In the more innocent days of my childhood, I didn't so much watch the telethon as endure it. The damned thing was always on every year in my household, though I don't remember anyone ever actually paying attention to it, and I certainly can't imagine anyone being entertained by it. The local affiliates that carried it--the so-called "Love Network"--ran full-page ads in TV Guide encouraging us to "Stay up with Jerry and watch the stars come out", boasting a lineup including the likes of Frank Sinatra and Bill Cosby, but it frequently turned out that the Big Guns only appeared in pre-taped homily-filled testimonials instead of, you know, showing up onstage and performing.

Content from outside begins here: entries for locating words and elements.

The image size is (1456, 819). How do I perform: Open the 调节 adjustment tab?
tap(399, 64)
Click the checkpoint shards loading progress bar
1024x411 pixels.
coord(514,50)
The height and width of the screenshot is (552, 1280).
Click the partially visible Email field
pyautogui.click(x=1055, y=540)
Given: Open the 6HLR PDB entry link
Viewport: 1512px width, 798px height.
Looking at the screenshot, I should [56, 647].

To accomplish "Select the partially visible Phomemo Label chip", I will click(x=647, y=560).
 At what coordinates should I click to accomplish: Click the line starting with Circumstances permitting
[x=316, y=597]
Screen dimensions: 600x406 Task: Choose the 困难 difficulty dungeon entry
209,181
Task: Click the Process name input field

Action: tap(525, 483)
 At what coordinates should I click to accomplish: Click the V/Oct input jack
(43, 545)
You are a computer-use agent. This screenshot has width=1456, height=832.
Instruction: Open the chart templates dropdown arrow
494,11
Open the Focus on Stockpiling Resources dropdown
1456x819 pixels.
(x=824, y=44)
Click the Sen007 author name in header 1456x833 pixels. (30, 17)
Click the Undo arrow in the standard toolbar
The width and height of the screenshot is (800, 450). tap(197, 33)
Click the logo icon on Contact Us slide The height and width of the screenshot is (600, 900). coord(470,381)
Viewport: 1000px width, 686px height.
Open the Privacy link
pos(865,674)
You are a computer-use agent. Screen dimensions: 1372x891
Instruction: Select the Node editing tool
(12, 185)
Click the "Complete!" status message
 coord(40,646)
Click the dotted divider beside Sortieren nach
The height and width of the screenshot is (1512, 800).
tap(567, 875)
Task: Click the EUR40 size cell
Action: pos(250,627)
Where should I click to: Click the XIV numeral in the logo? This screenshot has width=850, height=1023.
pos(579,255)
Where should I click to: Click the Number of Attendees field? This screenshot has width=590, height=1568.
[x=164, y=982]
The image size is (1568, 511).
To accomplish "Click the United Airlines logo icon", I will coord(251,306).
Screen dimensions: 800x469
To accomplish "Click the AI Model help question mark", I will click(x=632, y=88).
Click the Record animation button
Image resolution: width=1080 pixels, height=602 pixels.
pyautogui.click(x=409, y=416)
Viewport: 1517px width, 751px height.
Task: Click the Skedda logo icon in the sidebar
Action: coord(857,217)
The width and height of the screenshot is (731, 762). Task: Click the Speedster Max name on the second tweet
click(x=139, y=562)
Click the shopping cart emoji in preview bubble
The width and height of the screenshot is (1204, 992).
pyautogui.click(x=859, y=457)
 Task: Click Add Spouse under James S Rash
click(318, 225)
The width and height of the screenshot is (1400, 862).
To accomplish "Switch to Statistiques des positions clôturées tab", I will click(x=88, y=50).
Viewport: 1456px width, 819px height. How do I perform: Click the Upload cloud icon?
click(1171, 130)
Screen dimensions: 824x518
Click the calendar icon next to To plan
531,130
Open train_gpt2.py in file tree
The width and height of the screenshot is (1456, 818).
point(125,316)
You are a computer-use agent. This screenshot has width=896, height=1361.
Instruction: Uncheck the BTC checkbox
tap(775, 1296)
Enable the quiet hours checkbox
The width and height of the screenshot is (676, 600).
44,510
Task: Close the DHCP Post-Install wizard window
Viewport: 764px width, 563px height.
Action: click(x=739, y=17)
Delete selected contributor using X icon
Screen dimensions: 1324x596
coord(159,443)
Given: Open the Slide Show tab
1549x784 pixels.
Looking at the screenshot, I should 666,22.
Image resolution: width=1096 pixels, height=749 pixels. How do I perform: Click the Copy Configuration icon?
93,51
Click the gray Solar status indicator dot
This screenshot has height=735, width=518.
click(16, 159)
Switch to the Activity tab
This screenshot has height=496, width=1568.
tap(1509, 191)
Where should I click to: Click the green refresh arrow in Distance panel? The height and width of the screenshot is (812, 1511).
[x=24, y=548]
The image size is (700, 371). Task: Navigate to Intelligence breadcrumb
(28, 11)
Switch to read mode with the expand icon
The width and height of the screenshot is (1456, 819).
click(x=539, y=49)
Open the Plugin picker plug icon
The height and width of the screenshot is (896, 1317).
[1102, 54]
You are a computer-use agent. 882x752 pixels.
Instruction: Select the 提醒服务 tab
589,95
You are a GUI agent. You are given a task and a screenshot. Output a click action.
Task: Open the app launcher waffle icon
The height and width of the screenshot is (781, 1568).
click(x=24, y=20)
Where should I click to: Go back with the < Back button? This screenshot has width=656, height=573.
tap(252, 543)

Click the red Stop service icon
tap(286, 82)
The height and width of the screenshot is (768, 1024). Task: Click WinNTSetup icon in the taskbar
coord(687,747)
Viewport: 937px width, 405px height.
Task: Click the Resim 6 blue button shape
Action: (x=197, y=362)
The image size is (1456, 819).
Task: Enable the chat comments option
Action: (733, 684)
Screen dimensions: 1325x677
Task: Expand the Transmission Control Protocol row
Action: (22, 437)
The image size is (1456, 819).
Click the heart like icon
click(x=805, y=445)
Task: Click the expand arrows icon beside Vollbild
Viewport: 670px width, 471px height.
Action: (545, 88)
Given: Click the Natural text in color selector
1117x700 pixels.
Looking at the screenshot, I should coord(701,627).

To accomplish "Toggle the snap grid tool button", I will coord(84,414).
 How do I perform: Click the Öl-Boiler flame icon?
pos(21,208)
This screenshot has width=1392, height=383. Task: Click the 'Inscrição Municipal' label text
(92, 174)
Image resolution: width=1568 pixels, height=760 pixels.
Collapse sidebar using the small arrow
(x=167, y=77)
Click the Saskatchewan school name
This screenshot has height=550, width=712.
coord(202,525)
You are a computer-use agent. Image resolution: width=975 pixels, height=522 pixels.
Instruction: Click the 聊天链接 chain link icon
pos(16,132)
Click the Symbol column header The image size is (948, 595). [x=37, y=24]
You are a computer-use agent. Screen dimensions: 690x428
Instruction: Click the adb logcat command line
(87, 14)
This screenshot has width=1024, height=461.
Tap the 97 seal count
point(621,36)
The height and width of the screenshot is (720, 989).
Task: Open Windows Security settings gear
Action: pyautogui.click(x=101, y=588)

So most of the heavy lifting, entertainment-wise, came from Jerry himself. Lewis was utterly despised by everyone in my family, so it's weird that the telethon was always tuned in, but there he was every year, berating his production staff as anti-Semites even as he casually indulged in the most cringe-inducing ethnic humor imaginable. In full Buddy Love mode, Jerry might tell jokes and occasionally, God help us, sing, but mostly he'd just ramble on, sometimes about the poor schmucks stricken with muscular dystrophy (though treating them as mere props to showcase his humility) but more often about whatever the hell was bugging him at that particular minute. It was like watching Krusty The Clown on a two-day bender.

The telethon no longer has quite the same train wreck appeal it once had. Sure, Jerry usually pulls off some jaw-dropping acts of insensitivity every time out, but he's absent for much of the proceedings--napping, presumably--and lately he's come off more as a doddering old man than a volatile monster. And as dull as the whole thing has always been, lately it has become excruciating, with faceless co-hosts (who exactly is Jann Carl?) and an endless parade of bland ambassadors from huge corporations doling out oversized novelty checks to the cause.

On the other hand, it's still the only place outside of Branson where you'll actually see Tony Orlando get a standing ovation.